▸ PAGE EXCERPT
# ANYONE FANCY A BLACKPOOL MEET??



## GregTT (Apr 3, 2007)

loads of TT round here
anyone fancy a meet to have a bit of a butchers and a cruise etc :?:


----------



## Godzilla (Feb 20, 2007)

Sounds a good idea to me......but prefer Lythm St Annes


----------



## Sickboy (Oct 13, 2004)

I'd be up for it, used to live there when I was studying. Gotta pick a nice day though. If I remember rightly it seems to rain more in Blackpool than anywhere else I've ever been! :lol:


----------



## davidg (Sep 14, 2002)

We could do a drive from our area , up to southport , sea front road to Blackpool , do you know of a meeting place /car park , cafe , could go up to Morecambe , all on the sea front road , any suggestions .....


----------



## A3DFU (May 7, 2002)

davidg said:


> We could do a drive from our area , up to southport , sea front road to Blackpool , do you know of a meeting place /car park , cafe , could go up to Morecambe , all on the sea front road , any suggestions .....


Are you suggesting a Southport meet, David  8)  [smiley=mexicanwave.gif]


----------



## ObiWan (Sep 25, 2005)

Interested depending on dates


----------



## GregTT (Apr 3, 2007)

lytham to southport sounds good

also up to morecambe - there is a nice country route through pilling up to lancaster that is a great drive, bends and straights


----------



## les (Jul 24, 2006)

GregTT said:


> lytham to southport sounds good
> 
> also up to morecambe - there is a nice country route through pilling up to lancaster that is a great drive, bends and straights


Cruise to Southport, now where have I heard that one before :roll: Count me in on that one.


----------



## davidg (Sep 14, 2002)

Well you Blackpool guys come up with a meeting place , and i will put some dates up , then on up the coast road , does any one know of a meeting place in /around Morecambe , i remember a medium size car park i think near Heysham head :?


----------



## Sickboy (Oct 13, 2004)

Car parks and all that, sounds like a dogging meet to me! :lol: 
Southport, Blackpool whatever all sounds alright to me. Bank Holiday weekend anyone?


----------



## Godzilla (Feb 20, 2007)

Sickboy said:


> I'd be up for it, used to live there when I was studying. Gotta pick a nice day though. If I remember rightly it seems to rain more in Blackpool than anywhere else I've ever been! :lol:


Must never have been to sunny Manchester then :wink:


----------



## GregTT (Apr 3, 2007)

cant do bank holiday as i'm on holiday

meeting places

Blackpool - the metropole hotel / the imperial hotel

Morecambe - morisons car park / the dome car park

:?: :?: :?: :?:


----------



## Sara (Mar 4, 2006)

i'd be up for it but cannot do bank holiday weekends


----------



## Mark Davies (Apr 10, 2007)

▸ INFORMATION SHOWN

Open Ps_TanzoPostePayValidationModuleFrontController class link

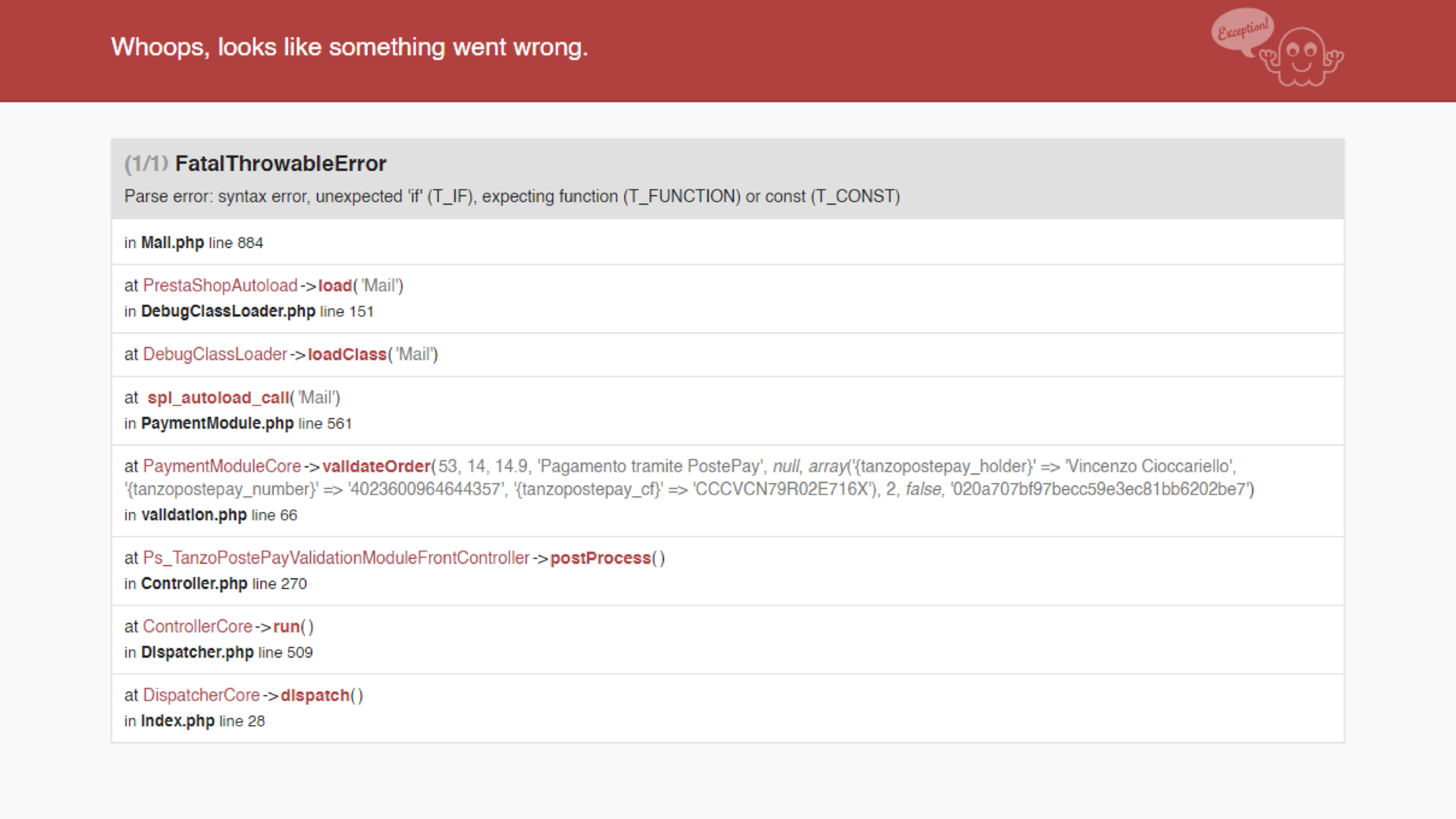coord(336,558)
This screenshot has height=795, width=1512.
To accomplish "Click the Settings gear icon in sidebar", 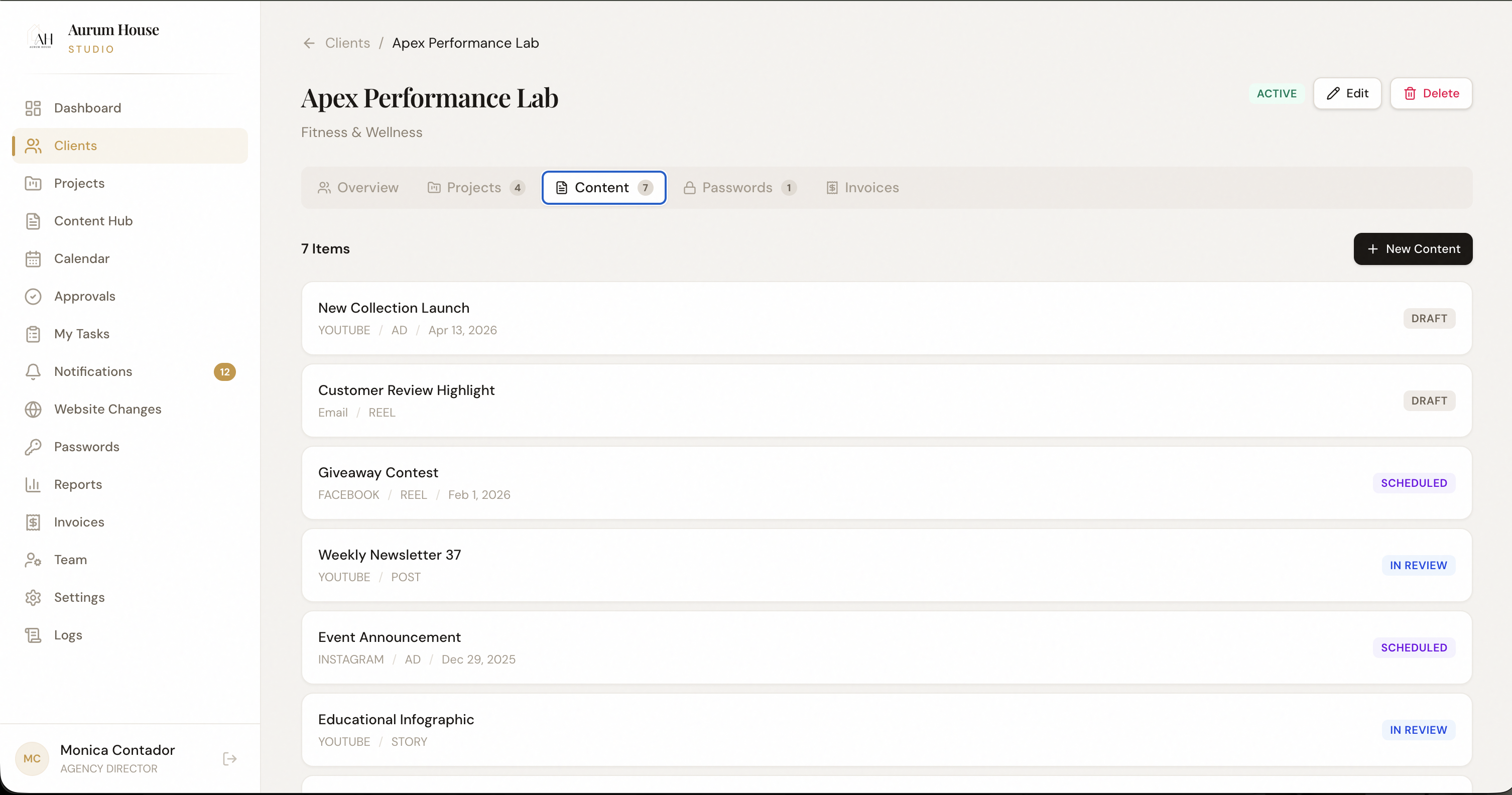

▸ EXERCISE INSTRUCTIONS
Write out the Blackpool meet thread again, everything from "Well you Blackpool" down to "Heysham head :?", and substitute "large" for "medium size".

▸ SOLUTION TO THIS PROBLEM
Well you Blackpool guys come up with a meeting place , and i will put some dates up , then on up the coast road , does any one know of a meeting place in /around Morecambe , i remember a large car park i think near Heysham head :?